Friday, December 7, 2012

2013 Contenders: Twelve Kinds of Ice, by Ellen Obed

Ah, the elusive Twelve Kinds of Ice. Betsy Bird stepped out of her time machine and started talking it up way back in spring, and then reviewed it in July.  The rest of us have been hoping for a glimpse ever since, but ARCs were scarce as hen's teeth, so this reviewer had to wait until she could ILL it from a neighboring library last month.

(Yes, last month. I apologize for the radio silence, but every germ north of the equator descended upon my immune system a couple of weeks ago. It's been like a Michael Crichton novel up in here.)

In case you haven't been lucky enough to put your hands on it yet, Twelve Kinds of Ice is a sort of love letter to to an idyllic winter spent on ice skates. As the temperature drops, the narrator and her siblings watch for the first kind of ice - a thin layer on the top of the milking pail. From then on, it's a countdown until they can build their neighborhood skating pond. As spring creeps in, the pond shrinks and shrinks until only "dream ice" is left.

(And that there prosy description does it so little justice that it's basically like saying that Moby Dick is about some grouchy old guy looking for a whale.)

So, what is it? Where does it belong? Roger Sutton and his Horn Book crew had a hard time deciding. The copy I read was cataloged as juvenile fiction, but it's clearly a memoir too, and given the crystalline precision of the language, you could easily call the whole thing a prose poem.

It's not stuffy, though. It's not one of those dreaded books that appeals to librarians more than children. If I may, just this once, drag out the "my kid liked it" argument, um, my kid loved this book. I read it to her one night, all in one sitting, and then I basically had to restrain her from looking up property in Maine. It has such immediacy, such energy, and such joy that, despite its quaintness, it hits you like a gust of frosty air.

Can you tell that I love this book? It's almost perfect, and when I say "almost," the bug I'm thinking of may, as they say, be a feature. My feminist hackles were raised by the fact that the girls all go figure skating, the boys all play hockey, and there is no gender crossover whatsoever. I think that's a function of the autobiographical nature of the book, but it would be nice if that were made more clear in some way. A subtitle, perhaps? A Memoir of My Childhood, When Girls Didn't Play Hockey? 
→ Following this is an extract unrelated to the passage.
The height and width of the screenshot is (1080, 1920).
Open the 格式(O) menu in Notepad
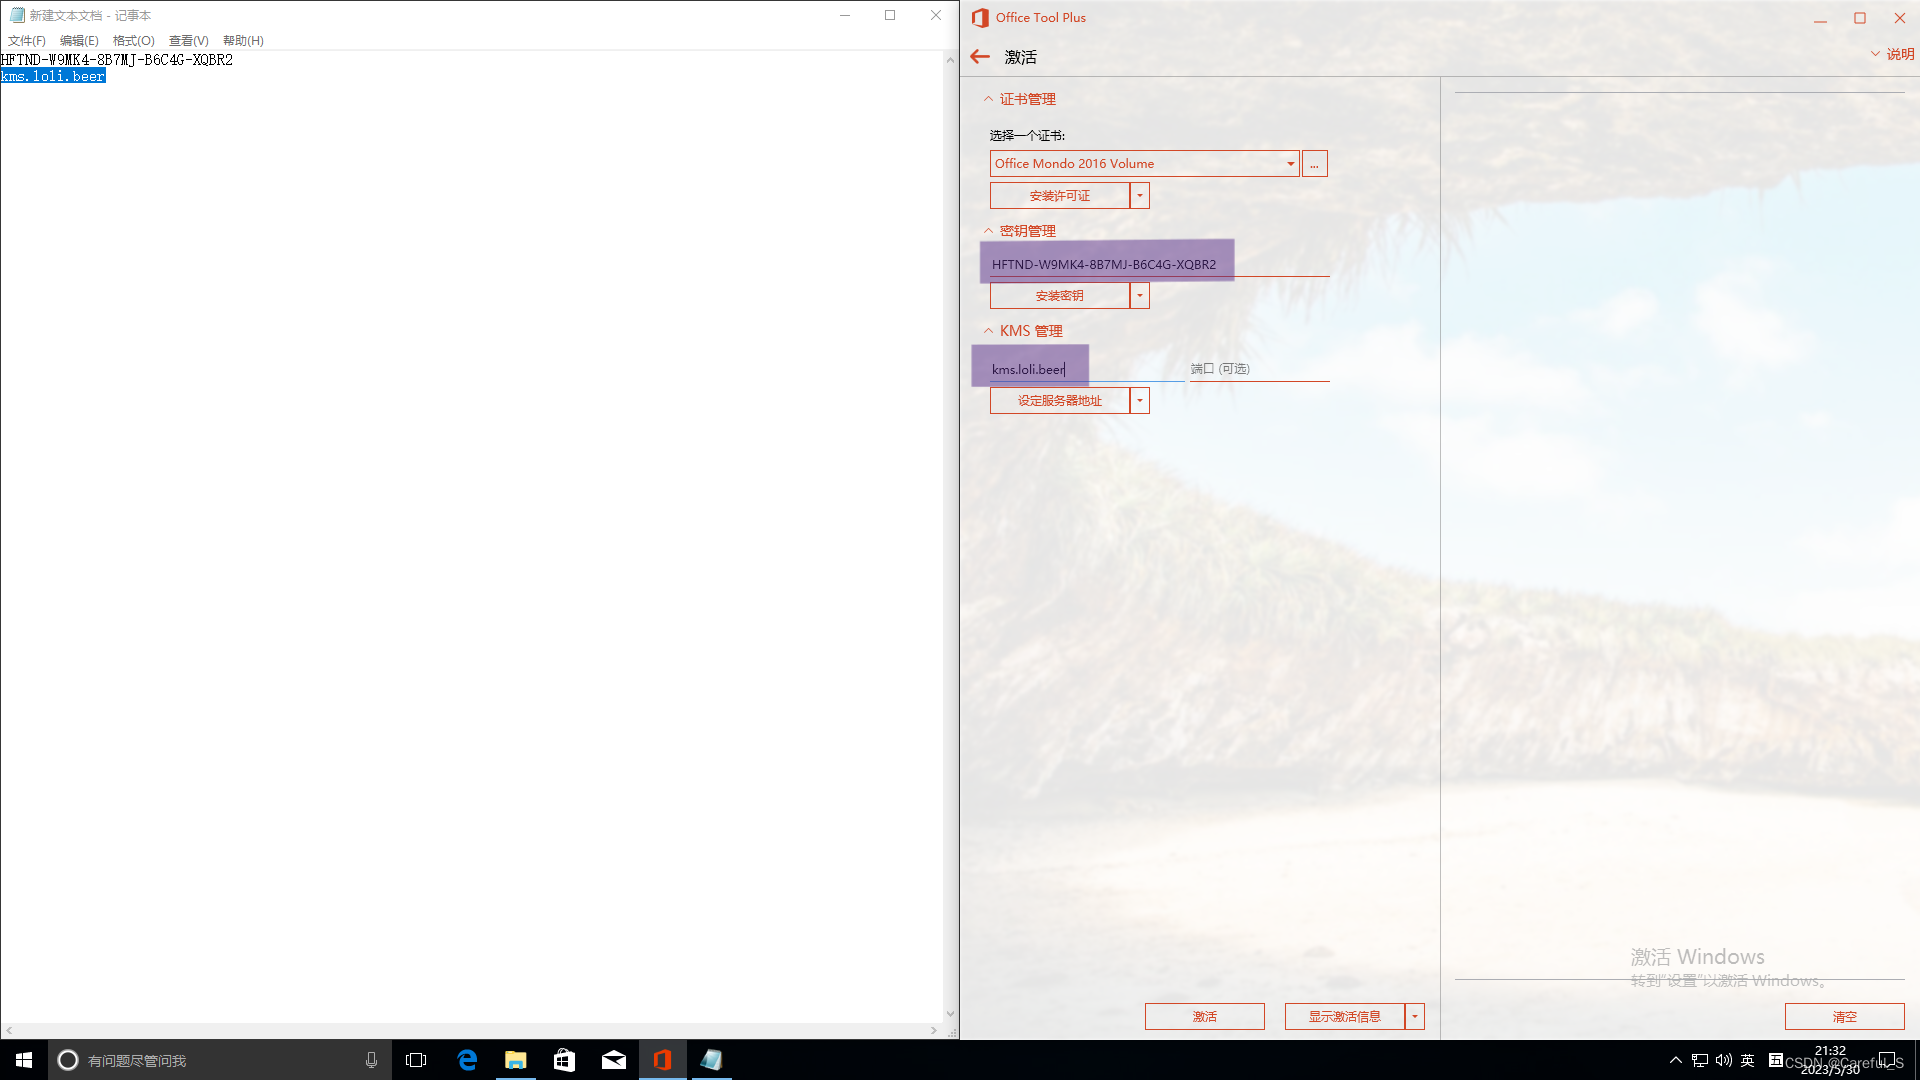coord(133,41)
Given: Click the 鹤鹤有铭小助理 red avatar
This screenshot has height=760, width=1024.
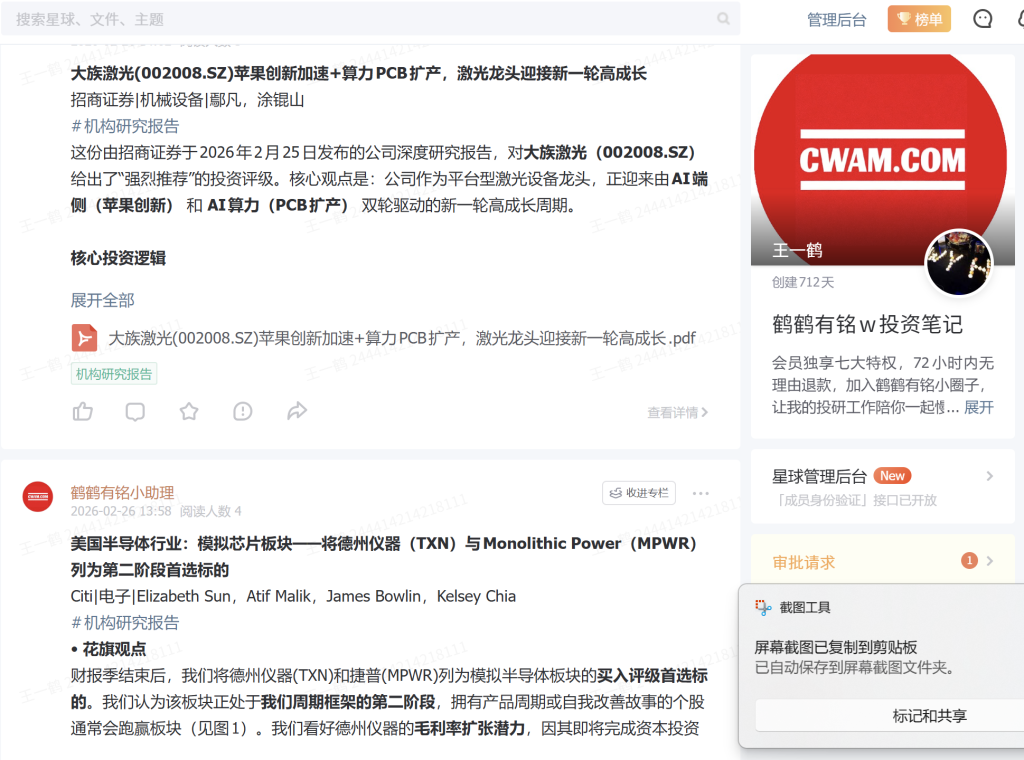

As for the Newbery? I'd be hard-pressed to name a more deserving book this year. It has been a long time since I've seen prose this beautiful. Stylistically distinguished all the way.

P.S. - Sam lurves it too.


  1. *adds yet another book to her ever-growing post-stonewall reading list, while shaking fist at rachael and sam and their constantly-blogging-books-i-want-to-read ways*

  2. I still don't quite understand why this book is getting the accolades it has been receiving. It's a wholly fine book, don't get me wrong. But why was it published as children's lit? Couldn't it just as well have been a collection of vignettes in the Atlantic or Harper's or even the back of Good Housekeeping? I don't think it's terribly memorable.
    As for its length - to me, the brevity seems to be a bit of a cop-out. A 250-300 page novel is going to have a few lines that are lesser than the rest of the package. A 68 page memoir has a lot better chance to get every line just right. Is that a fair comparison for the committee? I'm not sure.
    I do think kids will like it, but I also think it is very much a book librarians love more than kids do. Reading it aloud may be a great method to get the imagery across; a child picking it up randomly seems a bit less likely to be successful.

    1. I don't think that having chosen the most effective length and format should count against the author, or that writing concisely is easier than the alternative.

      As for its memorability: different folks, etc.